Shirin ist Teil der Ausstellung „Farbe und Identität“ des Kölner Künstlers Rozbeh Asmani. Sie wurde im Oktober und November in der Nordrhein-Westfälischen Akademie der Wissenschaften und der Künste in Düsseldorf gezeigt.
 

Rozbeh Asmani
Urheber der Shirin-Serie und erster Künstler im Jungen Kolleg der Nordrhein-Westfälischen Akademie der Wissenschaften und Künste. Er wurde 1983 im Iran geboren und wuchs in Köln auf, wo er heute auch lebt und arbeitet. (Fotos: Andreas Endermann)

 

 

 

Herausforderung Migration

Herausforderung Migration

Weltweit sind derzeit rund 60 Millionen Menschen auf der Flucht. Diese Zahl nennt das Flüchtlingshilfswerk der Vereinten Nationen (UNHCR) für 2014. Zwei Drittel der Menschen waren Vertriebene im eigenen Land. Das restliche Drittel, rund 20 Millionen Menschen, suchte in anderen Ländern Zuflucht; von ihnen kam die Hälfte aus drei Ländern: Syrien, Afghanistan und Somalia.

Nach Deutschland kommen 2015 schätzungsweise eine Million Menschen. Bis Ende Oktober waren es bereits 800 000.

Nach Europa werden 2016 voraussichtlich 3 Millionen Menschen kommen, schätzte Anfang November die EU-Kommission.

Einen Hochschulabschluss brachten in den vergangenen Jahren rund 20 Prozent der Zuwanderer mit, so der Hochschulbildungsreport 2015 des Stifterverbandes für die Deutsche Wissenschaft. Allerdings werden nicht alle Abschlüsse in Deutschland anerkannt.

Studieren wird ein noch unbekannter Teil der Flüchtlinge. Es gibt bislang keine zuverlässigen Daten. Eine sehr grobe Schätzung von Professor Dr. Jürgen Zöllner im Zusammenhang mit einer Umfrage der Friedrich-Ebert-Stiftung belief sich auf 50 000 Studieninteressierte.

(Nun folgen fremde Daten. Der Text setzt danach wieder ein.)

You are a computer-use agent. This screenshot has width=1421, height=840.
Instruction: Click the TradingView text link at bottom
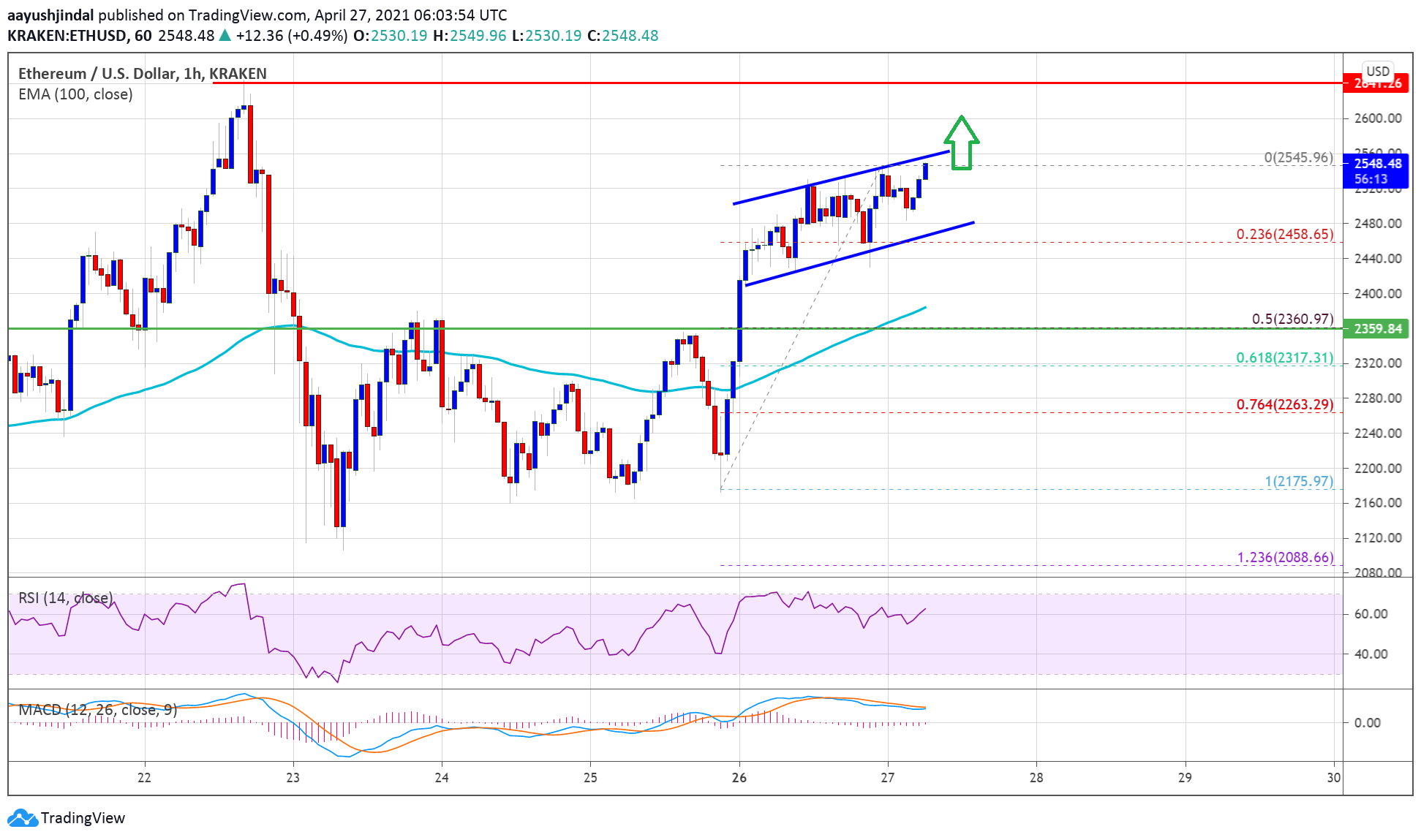pyautogui.click(x=83, y=818)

Projekte für geflüchtete Wissenschaftler und Studierende

Projekte für geflüchtete Wissenschaftler und Studierende

  • Wissenschaftlern und Studenten, die nach Deutschland kommen, will Prof. Dr. Carmen Bachmann von der Universität Leipzig helfen, Zugang zu den deutschen Hochschulen zu finden. Sie hat dafür ein Online-Portal eingerichtet.
    Internet: www.chance-for-science.de
  • Mit Stipendien wollen die Alexander von Humboldt-Stiftung und das Auswärtige Amt geflüchtete Forscher unterstützen. Die „Philipp Schwartz-Initiative“ sieht vor, dass ab 2016 deutsche Unis die ausländischen Forscher zwei bis drei Jahre lang aufnehmen und weiterforschen lassen.
  • Die Initiative Academic Experience Worldwide bringt geflüchtete Wissenschaftler mit Hochschulabschluss mit deutschen Studierenden zusammen. Sie bilden dann Tandems zur gegenseitigen Unterstützung.
    Internet: www.aeworldwide.de
  • Vorlesungsmöglichkeiten für geflüchtete Wissenschaftler bietet die Stille Universität („Silent University“). Sie ist ein künstlerisches Projekt.